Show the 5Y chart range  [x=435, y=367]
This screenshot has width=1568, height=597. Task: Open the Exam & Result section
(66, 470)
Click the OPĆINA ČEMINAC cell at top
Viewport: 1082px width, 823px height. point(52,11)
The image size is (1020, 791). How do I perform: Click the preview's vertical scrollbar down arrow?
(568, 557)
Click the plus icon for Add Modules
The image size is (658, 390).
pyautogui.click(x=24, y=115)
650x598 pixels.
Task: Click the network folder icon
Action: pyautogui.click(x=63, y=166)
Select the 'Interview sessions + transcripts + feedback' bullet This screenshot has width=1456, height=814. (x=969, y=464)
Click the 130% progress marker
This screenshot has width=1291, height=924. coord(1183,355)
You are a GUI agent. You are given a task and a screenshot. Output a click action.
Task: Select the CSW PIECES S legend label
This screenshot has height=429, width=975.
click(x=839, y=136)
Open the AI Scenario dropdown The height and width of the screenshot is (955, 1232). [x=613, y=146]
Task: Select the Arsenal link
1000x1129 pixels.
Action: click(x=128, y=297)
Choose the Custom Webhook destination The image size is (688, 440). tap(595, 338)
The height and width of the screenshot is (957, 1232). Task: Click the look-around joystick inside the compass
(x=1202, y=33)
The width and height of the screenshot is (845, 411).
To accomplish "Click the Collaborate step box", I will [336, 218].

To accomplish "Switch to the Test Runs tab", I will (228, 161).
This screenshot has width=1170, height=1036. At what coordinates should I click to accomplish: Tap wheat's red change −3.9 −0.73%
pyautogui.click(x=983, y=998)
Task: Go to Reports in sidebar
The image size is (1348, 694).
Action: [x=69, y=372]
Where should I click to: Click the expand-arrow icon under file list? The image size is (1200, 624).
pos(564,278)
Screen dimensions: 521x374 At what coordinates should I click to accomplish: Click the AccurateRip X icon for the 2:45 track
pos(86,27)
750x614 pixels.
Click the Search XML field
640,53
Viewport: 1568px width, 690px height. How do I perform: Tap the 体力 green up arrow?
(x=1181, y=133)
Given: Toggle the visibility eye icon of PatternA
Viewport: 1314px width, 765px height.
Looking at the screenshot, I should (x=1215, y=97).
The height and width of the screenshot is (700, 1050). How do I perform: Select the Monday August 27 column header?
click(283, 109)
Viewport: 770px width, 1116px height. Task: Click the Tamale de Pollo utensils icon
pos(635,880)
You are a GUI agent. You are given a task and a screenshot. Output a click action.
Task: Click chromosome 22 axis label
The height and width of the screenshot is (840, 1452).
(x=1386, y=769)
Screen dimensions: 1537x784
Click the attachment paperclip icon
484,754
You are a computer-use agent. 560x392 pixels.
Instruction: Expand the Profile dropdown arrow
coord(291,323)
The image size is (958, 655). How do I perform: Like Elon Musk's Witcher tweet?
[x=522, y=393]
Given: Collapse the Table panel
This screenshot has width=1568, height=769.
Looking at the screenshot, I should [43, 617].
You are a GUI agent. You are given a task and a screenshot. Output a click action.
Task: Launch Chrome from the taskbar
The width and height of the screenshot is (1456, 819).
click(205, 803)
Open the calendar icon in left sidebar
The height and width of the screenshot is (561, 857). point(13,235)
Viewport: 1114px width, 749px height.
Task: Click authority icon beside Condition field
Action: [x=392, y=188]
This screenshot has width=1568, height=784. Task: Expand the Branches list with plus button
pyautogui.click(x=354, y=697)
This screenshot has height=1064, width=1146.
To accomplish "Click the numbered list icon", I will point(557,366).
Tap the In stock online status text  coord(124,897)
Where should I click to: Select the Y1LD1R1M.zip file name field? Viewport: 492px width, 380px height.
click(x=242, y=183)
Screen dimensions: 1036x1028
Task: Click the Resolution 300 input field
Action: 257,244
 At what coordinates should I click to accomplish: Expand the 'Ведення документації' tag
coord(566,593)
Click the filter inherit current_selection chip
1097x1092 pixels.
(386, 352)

> _Written exercise_
Please give all of the records above as a numbered list, one line per item, leaving out any blank lines.

> _Answer to the task_
1. Show the 5Y chart range  [x=435, y=367]
2. This screenshot has width=1568, height=597. Task: Open the Exam & Result section
3. (66, 470)
4. Click the OPĆINA ČEMINAC cell at top
5. Viewport: 1082px width, 823px height. point(52,11)
6. The image size is (1020, 791). How do I perform: Click the preview's vertical scrollbar down arrow?
7. (568, 557)
8. Click the plus icon for Add Modules
9. The image size is (658, 390).
10. pyautogui.click(x=24, y=115)
11. 650x598 pixels.
12. Task: Click the network folder icon
13. Action: pyautogui.click(x=63, y=166)
14. Select the 'Interview sessions + transcripts + feedback' bullet This screenshot has width=1456, height=814. (x=969, y=464)
15. Click the 130% progress marker
16. This screenshot has width=1291, height=924. coord(1183,355)
17. You are a GUI agent. You are given a task and a screenshot. Output a click action.
18. Task: Select the CSW PIECES S legend label
19. This screenshot has height=429, width=975.
20. click(x=839, y=136)
21. Open the AI Scenario dropdown The height and width of the screenshot is (955, 1232). [x=613, y=146]
22. Task: Select the Arsenal link
23. 1000x1129 pixels.
24. Action: click(x=128, y=297)
25. Choose the Custom Webhook destination The image size is (688, 440). tap(595, 338)
26. The height and width of the screenshot is (957, 1232). Task: Click the look-around joystick inside the compass
27. (x=1202, y=33)
28. The width and height of the screenshot is (845, 411).
29. To accomplish "Click the Collaborate step box", I will [336, 218].
30. To accomplish "Switch to the Test Runs tab", I will (228, 161).
31. This screenshot has width=1170, height=1036. At what coordinates should I click to accomplish: Tap wheat's red change −3.9 −0.73%
32. pyautogui.click(x=983, y=998)
33. Task: Go to Reports in sidebar
34. The image size is (1348, 694).
35. Action: [x=69, y=372]
36. Where should I click to: Click the expand-arrow icon under file list? The image size is (1200, 624).
37. pos(564,278)
38. Screen dimensions: 521x374 At what coordinates should I click to accomplish: Click the AccurateRip X icon for the 2:45 track
39. pos(86,27)
40. 750x614 pixels.
41. Click the Search XML field
42. 640,53
43. Viewport: 1568px width, 690px height. How do I perform: Tap the 体力 green up arrow?
44. (x=1181, y=133)
45. Given: Toggle the visibility eye icon of PatternA
46. Viewport: 1314px width, 765px height.
47. Looking at the screenshot, I should (x=1215, y=97).
48. The height and width of the screenshot is (700, 1050). How do I perform: Select the Monday August 27 column header?
49. click(283, 109)
50. Viewport: 770px width, 1116px height. Task: Click the Tamale de Pollo utensils icon
51. pos(635,880)
52. You are a GUI agent. You are given a task and a screenshot. Output a click action.
53. Task: Click chromosome 22 axis label
54. The height and width of the screenshot is (840, 1452).
55. (x=1386, y=769)
56. Screen dimensions: 1537x784
57. Click the attachment paperclip icon
58. 484,754
59. You are a computer-use agent. 560x392 pixels.
60. Instruction: Expand the Profile dropdown arrow
61. coord(291,323)
62. The image size is (958, 655). How do I perform: Like Elon Musk's Witcher tweet?
63. [x=522, y=393]
64. Given: Collapse the Table panel
65. This screenshot has width=1568, height=769.
66. Looking at the screenshot, I should [43, 617].
67. You are a GUI agent. You are given a task and a screenshot. Output a click action.
68. Task: Launch Chrome from the taskbar
69. The width and height of the screenshot is (1456, 819).
70. click(205, 803)
71. Open the calendar icon in left sidebar
72. The height and width of the screenshot is (561, 857). point(13,235)
73. Viewport: 1114px width, 749px height.
74. Task: Click authority icon beside Condition field
75. Action: [x=392, y=188]
76. This screenshot has width=1568, height=784. Task: Expand the Branches list with plus button
77. pyautogui.click(x=354, y=697)
78. This screenshot has height=1064, width=1146.
79. To accomplish "Click the numbered list icon", I will point(557,366).
80. Tap the In stock online status text  coord(124,897)
81. Where should I click to: Select the Y1LD1R1M.zip file name field? Viewport: 492px width, 380px height.
82. click(x=242, y=183)
83. Screen dimensions: 1036x1028
84. Task: Click the Resolution 300 input field
85. Action: 257,244
86.  At what coordinates should I click to accomplish: Expand the 'Ведення документації' tag
87. coord(566,593)
88. Click the filter inherit current_selection chip
89. 1097x1092 pixels.
90. (386, 352)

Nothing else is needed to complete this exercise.